Lorsque l’on veut lancer sa propre entreprise, avoir une bonne idée, c’est un bon début. Mais cela ne suffit pas : il faut s’assurer de la viabilité de son activité avant de se jeter dans le grand bain.

Au moment de la création de son entreprise, un entrepreneur a à sa disposition plusieurs façons de tester son activité. Grâce à cette phase de test, l’entrepreneur pourra voir si son entreprise fonctionne comme il l’espérait. Il pourra repérer ses points faibles, faire des ajustements, apprendre de ses erreurs… C’est seulement une fois cette phase de test passée que l’entrepreneur pourra valider son projet en toute confiance.
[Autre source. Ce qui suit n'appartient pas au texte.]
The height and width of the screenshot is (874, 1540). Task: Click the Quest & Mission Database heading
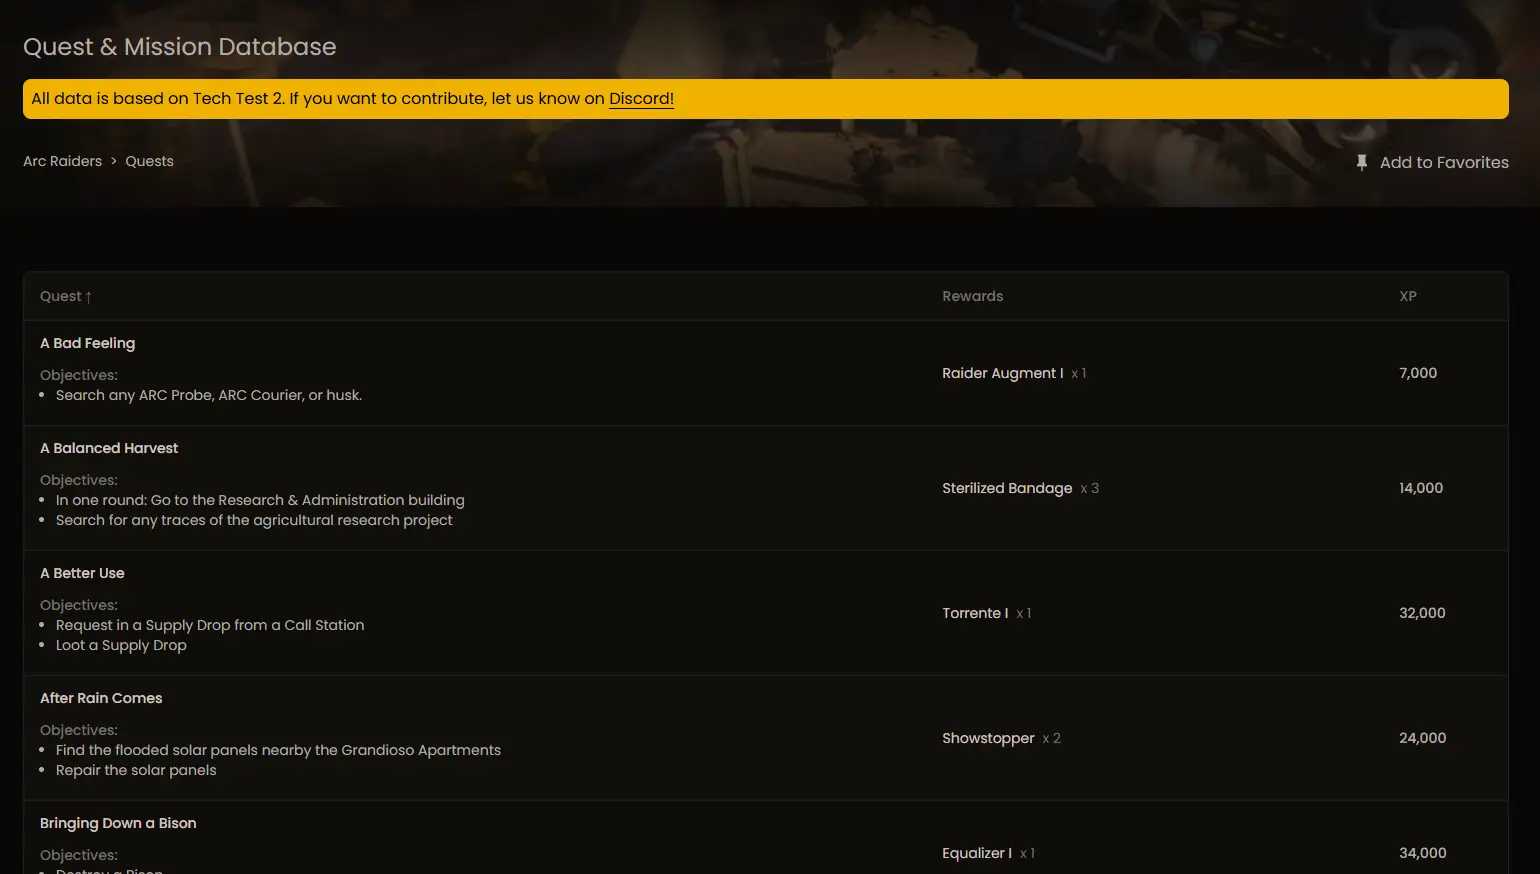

Nous avons identifié trois solutions pour tester son activité avant de se lancer, que nous vous proposons dans cet article : tester son activité dans une couveuse d’entreprises, avoir recours au portage salarial avant de se lancer, et commencer son activité sous le régime micro-entreprise.

La couveuse d’entreprises

Qu’est-ce qu’une couveuse d’entreprises ?

Une couveuse d’entreprises est une structure qui rassemble des entreprises à l’état de projet. Les porteurs de projets s’y rassemblent, et y profitent d’un dispositif d’accompagnement qui les guide dans les prémisses de la vie de leur entreprise.

La couveuse d’entreprises porte bien son nom : comme le nouveau né qui est bien au chaud et en sécurité dans sa couveuse, une entreprise qui voit le jour pour la toute première fois se verra protégée par une structure plus grande qui lui apportera une sécurité supplémentaire, avant qu’elle ne vole de ses propres ailes.

Au sein d’une couveuse d’entreprises, l’entrepreneur pourra tester son projet avant même de créer officiellement son entreprise. Et ceci, bien sûr, en parfaite légalité : la couveuse d’entreprise apporte un hébergement juridique.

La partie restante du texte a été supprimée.